● Task details
The entire set of lines below should be copied exactly.

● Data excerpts
- - -

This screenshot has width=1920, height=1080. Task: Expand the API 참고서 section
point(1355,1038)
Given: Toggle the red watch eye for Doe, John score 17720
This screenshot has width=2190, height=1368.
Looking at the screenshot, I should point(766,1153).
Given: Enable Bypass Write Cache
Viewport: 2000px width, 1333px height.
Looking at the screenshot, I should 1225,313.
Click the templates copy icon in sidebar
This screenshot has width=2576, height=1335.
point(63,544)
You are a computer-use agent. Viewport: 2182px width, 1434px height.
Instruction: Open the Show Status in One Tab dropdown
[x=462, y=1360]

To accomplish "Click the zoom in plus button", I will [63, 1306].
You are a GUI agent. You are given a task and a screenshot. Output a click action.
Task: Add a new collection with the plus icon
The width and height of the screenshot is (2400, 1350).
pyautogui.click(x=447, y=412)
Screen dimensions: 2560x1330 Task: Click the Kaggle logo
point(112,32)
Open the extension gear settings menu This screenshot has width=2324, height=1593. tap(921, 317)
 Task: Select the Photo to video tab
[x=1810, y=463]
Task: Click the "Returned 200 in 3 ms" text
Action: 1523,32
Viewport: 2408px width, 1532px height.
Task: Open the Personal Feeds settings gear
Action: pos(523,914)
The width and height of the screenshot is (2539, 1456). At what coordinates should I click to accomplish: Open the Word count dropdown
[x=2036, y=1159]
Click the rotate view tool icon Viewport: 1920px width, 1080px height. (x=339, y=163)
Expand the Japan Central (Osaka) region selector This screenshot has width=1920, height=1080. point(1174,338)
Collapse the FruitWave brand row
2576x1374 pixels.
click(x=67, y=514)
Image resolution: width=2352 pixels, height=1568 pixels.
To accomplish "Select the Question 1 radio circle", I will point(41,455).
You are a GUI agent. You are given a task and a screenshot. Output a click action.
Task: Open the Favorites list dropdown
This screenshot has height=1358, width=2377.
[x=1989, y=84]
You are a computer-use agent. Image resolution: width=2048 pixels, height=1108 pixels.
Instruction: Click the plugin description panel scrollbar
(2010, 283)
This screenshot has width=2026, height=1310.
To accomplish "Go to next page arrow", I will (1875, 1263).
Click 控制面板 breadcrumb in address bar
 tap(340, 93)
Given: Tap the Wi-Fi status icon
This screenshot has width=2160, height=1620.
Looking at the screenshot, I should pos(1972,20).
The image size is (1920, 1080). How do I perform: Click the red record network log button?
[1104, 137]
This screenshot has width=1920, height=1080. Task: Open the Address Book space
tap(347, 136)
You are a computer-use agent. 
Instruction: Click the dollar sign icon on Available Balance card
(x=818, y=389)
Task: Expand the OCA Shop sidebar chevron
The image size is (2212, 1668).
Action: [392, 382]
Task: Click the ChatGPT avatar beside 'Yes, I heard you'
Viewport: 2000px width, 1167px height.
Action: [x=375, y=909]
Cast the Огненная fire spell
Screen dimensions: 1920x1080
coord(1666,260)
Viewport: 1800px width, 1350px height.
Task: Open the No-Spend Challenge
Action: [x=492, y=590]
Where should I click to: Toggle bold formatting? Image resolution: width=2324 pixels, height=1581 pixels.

- - -

● Problem solution
This screenshot has width=1920, height=1080. Task: Expand the API 참고서 section
point(1355,1038)
Given: Toggle the red watch eye for Doe, John score 17720
This screenshot has width=2190, height=1368.
Looking at the screenshot, I should point(766,1153).
Given: Enable Bypass Write Cache
Viewport: 2000px width, 1333px height.
Looking at the screenshot, I should 1225,313.
Click the templates copy icon in sidebar
This screenshot has width=2576, height=1335.
point(63,544)
You are a computer-use agent. Viewport: 2182px width, 1434px height.
Instruction: Open the Show Status in One Tab dropdown
[x=462, y=1360]

To accomplish "Click the zoom in plus button", I will [63, 1306].
You are a GUI agent. You are given a task and a screenshot. Output a click action.
Task: Add a new collection with the plus icon
The width and height of the screenshot is (2400, 1350).
pyautogui.click(x=447, y=412)
Screen dimensions: 2560x1330 Task: Click the Kaggle logo
point(112,32)
Open the extension gear settings menu This screenshot has width=2324, height=1593. tap(921, 317)
 Task: Select the Photo to video tab
[x=1810, y=463]
Task: Click the "Returned 200 in 3 ms" text
Action: 1523,32
Viewport: 2408px width, 1532px height.
Task: Open the Personal Feeds settings gear
Action: pos(523,914)
The width and height of the screenshot is (2539, 1456). At what coordinates should I click to accomplish: Open the Word count dropdown
[x=2036, y=1159]
Click the rotate view tool icon Viewport: 1920px width, 1080px height. (x=339, y=163)
Expand the Japan Central (Osaka) region selector This screenshot has width=1920, height=1080. point(1174,338)
Collapse the FruitWave brand row
2576x1374 pixels.
click(x=67, y=514)
Image resolution: width=2352 pixels, height=1568 pixels.
To accomplish "Select the Question 1 radio circle", I will point(41,455).
You are a GUI agent. You are given a task and a screenshot. Output a click action.
Task: Open the Favorites list dropdown
This screenshot has height=1358, width=2377.
[x=1989, y=84]
You are a computer-use agent. Image resolution: width=2048 pixels, height=1108 pixels.
Instruction: Click the plugin description panel scrollbar
(2010, 283)
This screenshot has width=2026, height=1310.
To accomplish "Go to next page arrow", I will (1875, 1263).
Click 控制面板 breadcrumb in address bar
 tap(340, 93)
Given: Tap the Wi-Fi status icon
This screenshot has width=2160, height=1620.
Looking at the screenshot, I should pos(1972,20).
The image size is (1920, 1080). How do I perform: Click the red record network log button?
[1104, 137]
This screenshot has width=1920, height=1080. Task: Open the Address Book space
tap(347, 136)
You are a computer-use agent. 
Instruction: Click the dollar sign icon on Available Balance card
(x=818, y=389)
Task: Expand the OCA Shop sidebar chevron
The image size is (2212, 1668).
Action: [392, 382]
Task: Click the ChatGPT avatar beside 'Yes, I heard you'
Viewport: 2000px width, 1167px height.
Action: [x=375, y=909]
Cast the Огненная fire spell
Screen dimensions: 1920x1080
coord(1666,260)
Viewport: 1800px width, 1350px height.
Task: Open the No-Spend Challenge
Action: [x=492, y=590]
Where should I click to: Toggle bold formatting? Image resolution: width=2324 pixels, height=1581 pixels.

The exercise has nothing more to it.